Closed rkrug closed 3 months ago
I think there is a missing implementation of the exhaustion sentinel in the oa_generate
function.
When I run the attached example, I would expect, as shown in the Coro example at https://coro.r-lib.org/reference/collect.html#ref-examples to loop over all existing, and return gracefully at the end when the end is reached. This is not the case when using oa_generate()

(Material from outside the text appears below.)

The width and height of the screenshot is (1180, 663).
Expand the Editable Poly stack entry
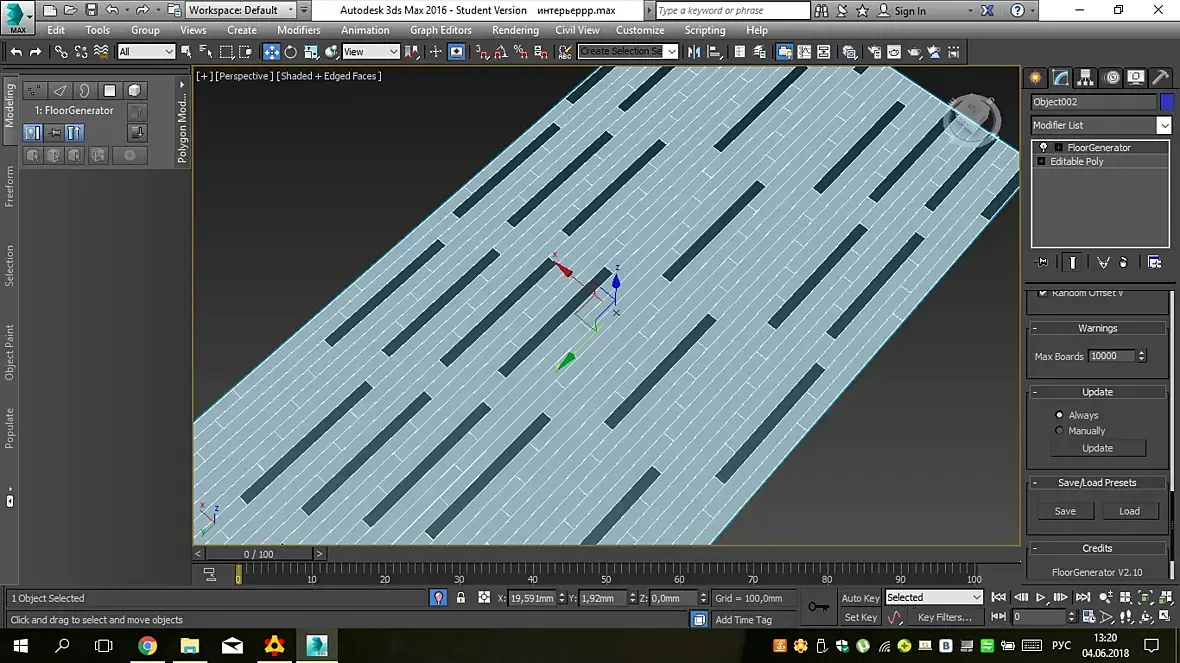coord(1041,161)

which does produce an error at the end.
Here https://github.com/ropensci/openalexR/blob/558581c6dbb43c65cd2003be8545e88fd4ed4ef7/R/coro.R#L78 is the error raised.
library(openalexR)
#> Thank you for using openalexR!
#> To acknowledge our work, please cite the package by calling `citation("openalexR")`.
#> To suppress this message, add `openalexR.message = suppressed` to your .Renviron file.
library(coro)
query_url <- "https://api.openalex.org/works?page=1&filter=authorships.author.id:a5056969703"
oar <- oa_generate(query_url, verbose = TRUE)
loop(for (x in oar) print(x$id))
#> Getting record 1 of 39 records...
#> [1] "https://openalex.org/W2106507833"
#> Getting record 2 of 39 records...
#> [1] "https://openalex.org/W2199677616"
#> Getting record 3 of 39 records...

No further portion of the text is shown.